A 2021 Toyota Supra is shown parked on a road next to a building.

Saccharine Nostalgia

What’s the use? Kids these days aren’t listening to young farts like me; they’re listening to influencers or instabookers or whatever the heck Tick Tag is. And why shouldn’t they; it’s already their world now. But I won’t forget. While they’re cruising around in their soundless, smell-less, hands-free washing machines on wheels, I’ll still be here, remembering the way things used to be. Don’t get me wrong, we’ve made great strides but lost a bit, or a lot, of our souls along the way.

Some things are just a point of fashion, like styling and color options, but others, like less-than-blinding interiors for comfortable night driving, relate to practical concerns, too. Not the least of which is the trend towards ever-more complicated vehicles!
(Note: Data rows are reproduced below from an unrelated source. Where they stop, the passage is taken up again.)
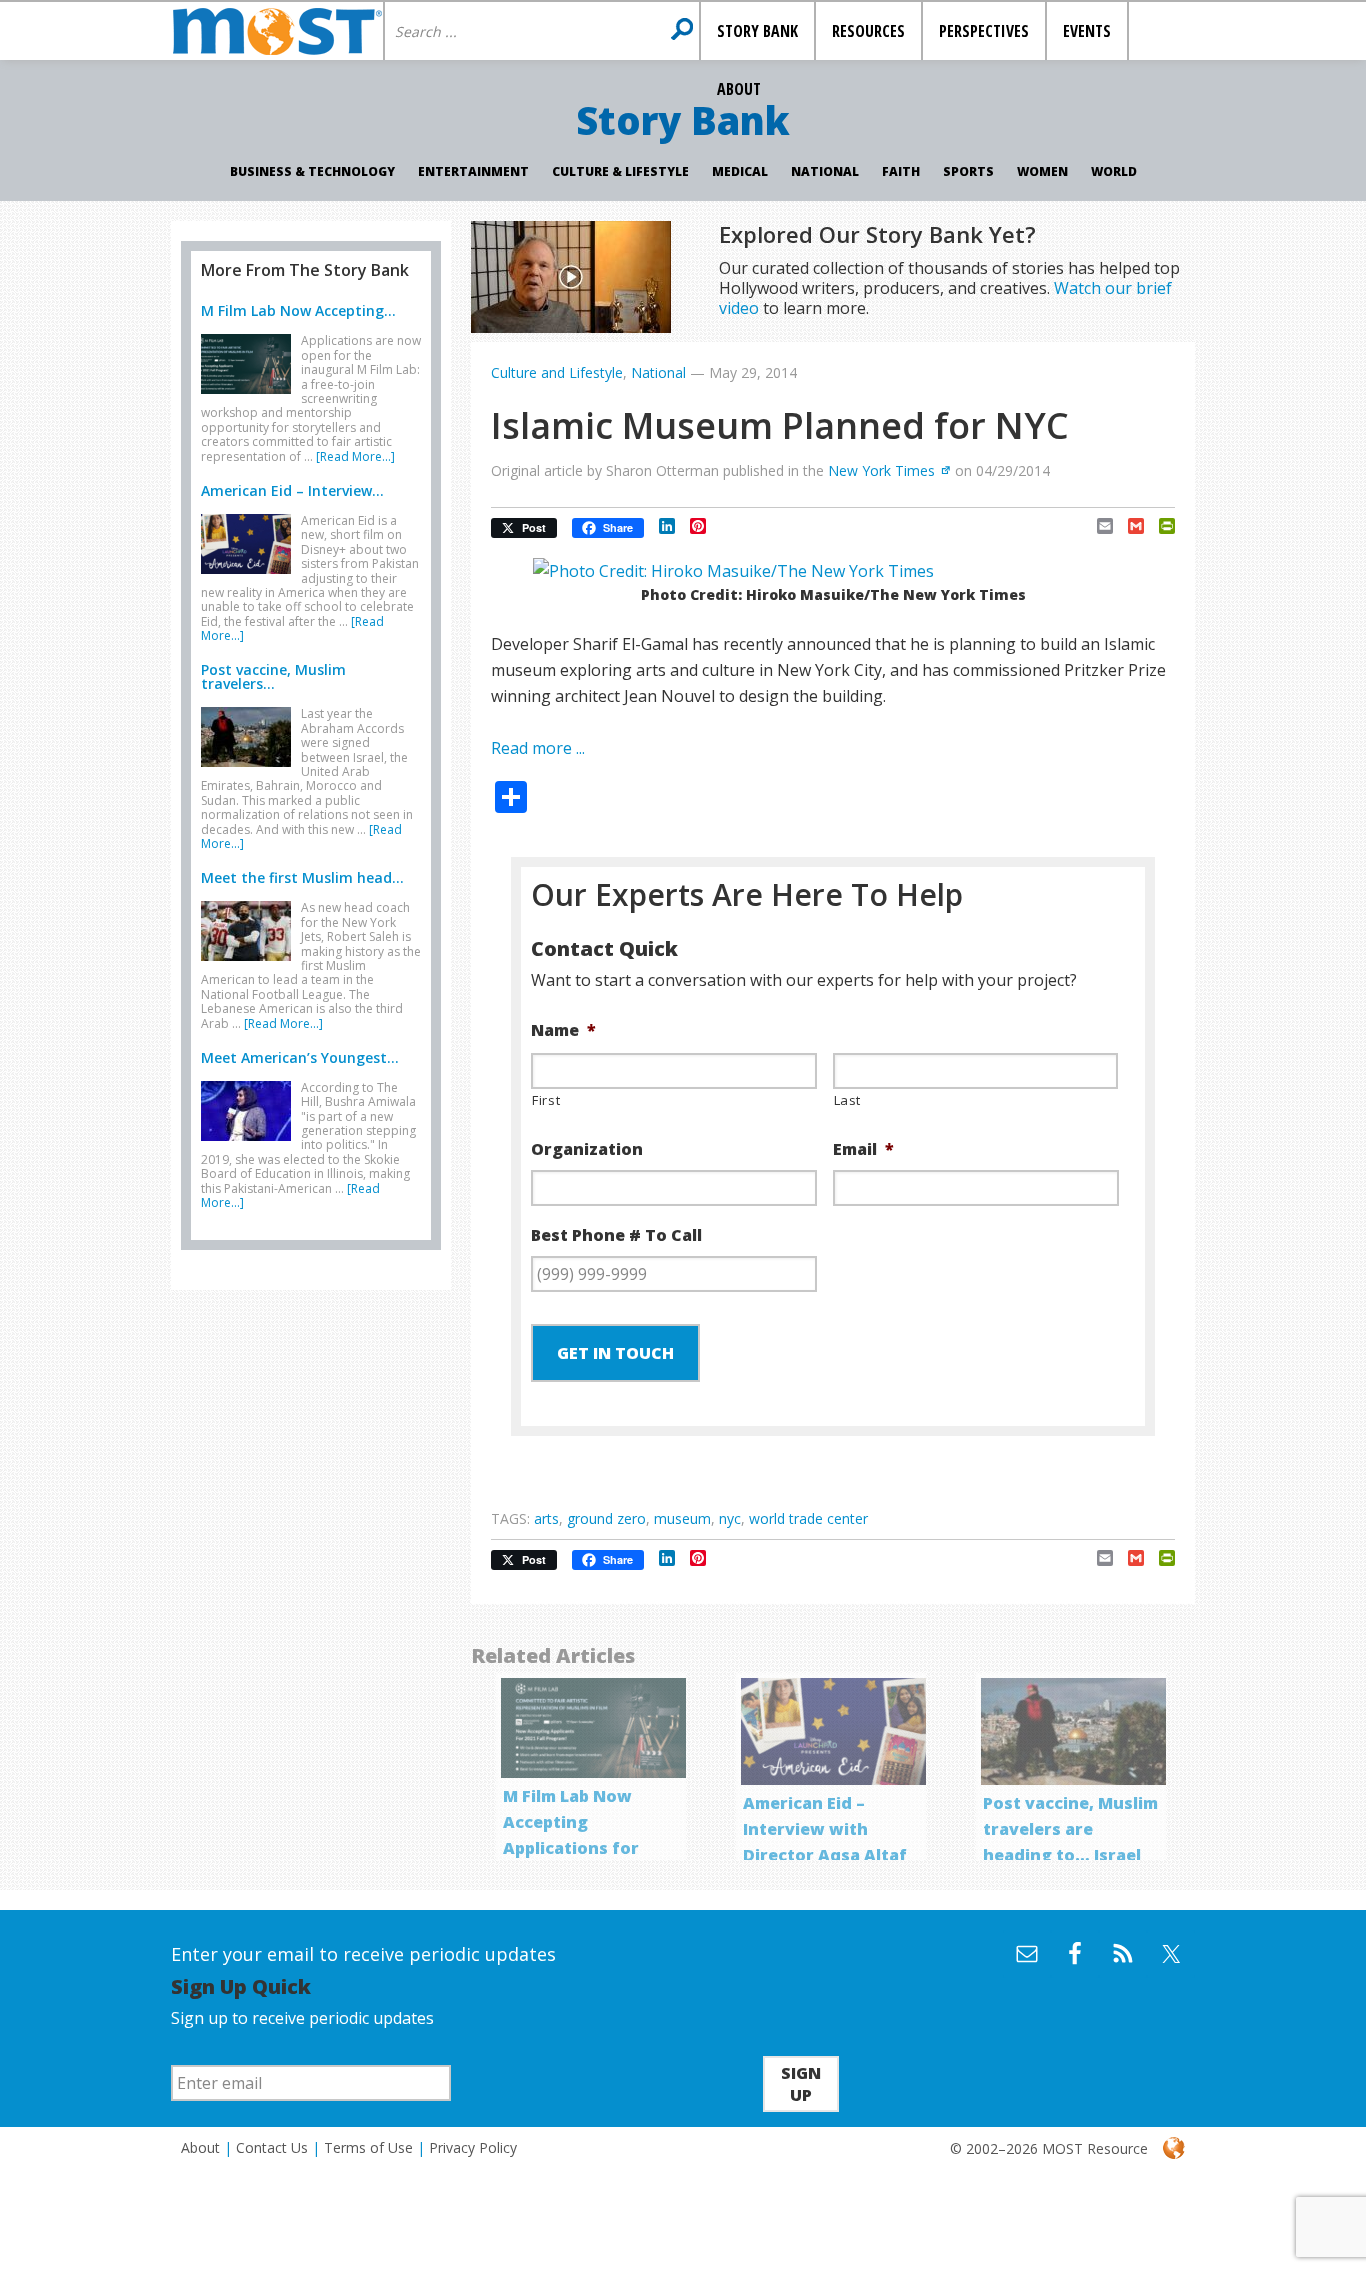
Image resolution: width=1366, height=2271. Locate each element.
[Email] (1097, 526)
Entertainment (473, 171)
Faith (901, 171)
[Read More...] (355, 456)
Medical (740, 171)
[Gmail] (1128, 526)
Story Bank (683, 120)
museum (682, 1518)
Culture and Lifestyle (557, 372)
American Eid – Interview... (292, 490)
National (825, 171)
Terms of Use (368, 2147)
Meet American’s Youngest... (300, 1057)
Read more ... (538, 748)
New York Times (881, 470)
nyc (730, 1518)
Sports (968, 171)
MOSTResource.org (277, 31)
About (200, 2147)
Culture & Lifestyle (620, 171)
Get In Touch (615, 1353)
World (1114, 171)
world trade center (808, 1518)
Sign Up (801, 2084)
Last (848, 1100)
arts (546, 1518)
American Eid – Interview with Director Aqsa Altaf (825, 1829)
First (546, 1100)
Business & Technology (312, 171)
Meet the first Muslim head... (302, 877)
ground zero (606, 1518)
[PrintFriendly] (1159, 526)
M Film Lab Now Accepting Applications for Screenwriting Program (571, 1848)
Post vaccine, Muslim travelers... (273, 676)
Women (1042, 171)
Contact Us (272, 2147)
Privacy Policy (473, 2147)
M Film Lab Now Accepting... (298, 310)
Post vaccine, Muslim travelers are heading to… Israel (1070, 1829)
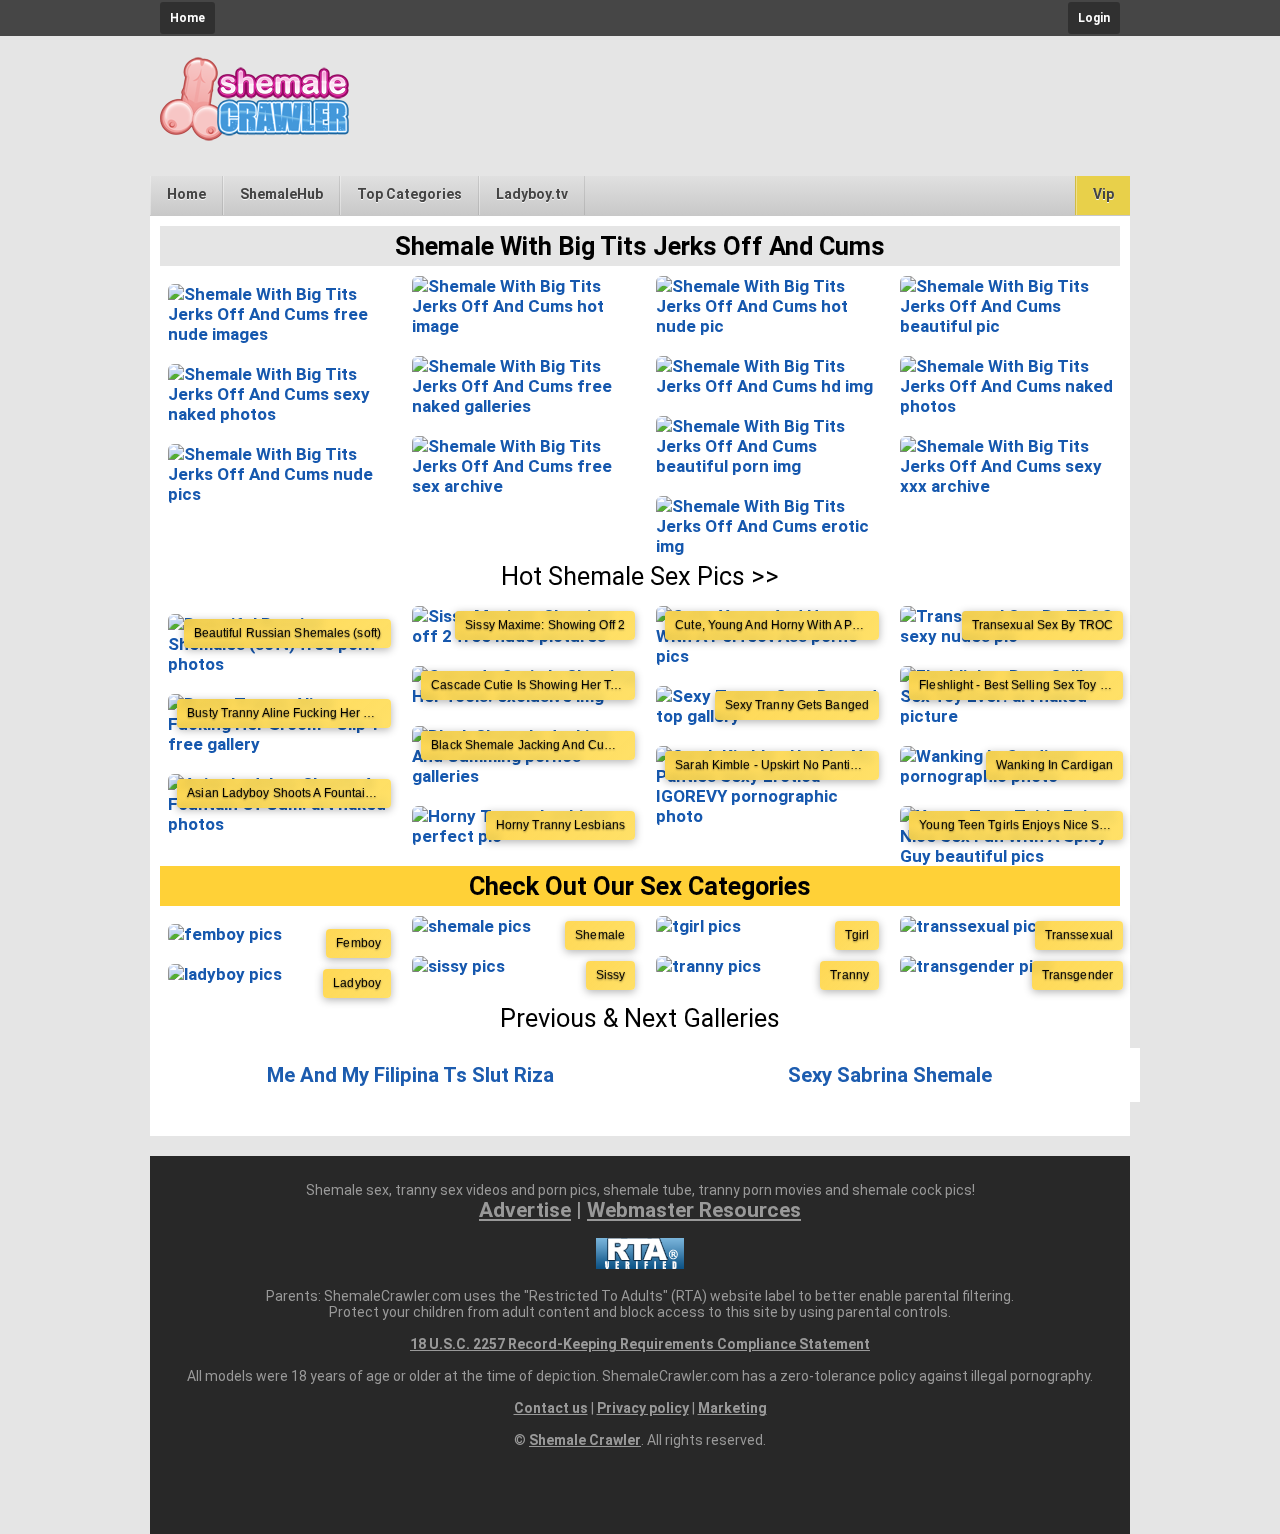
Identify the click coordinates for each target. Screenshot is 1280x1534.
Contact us (551, 1408)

If we keep raising the floor of what features, materials, and performance are required in an acceptable car, we’ll keep raising the barrier to entering the market, too. So get off my dang lawn. In a changing world that I have such little control over, that’s the one thing I can keep exactly the way it used to be; free from brilliant lights, expensive gimmicks, and wonderfully green.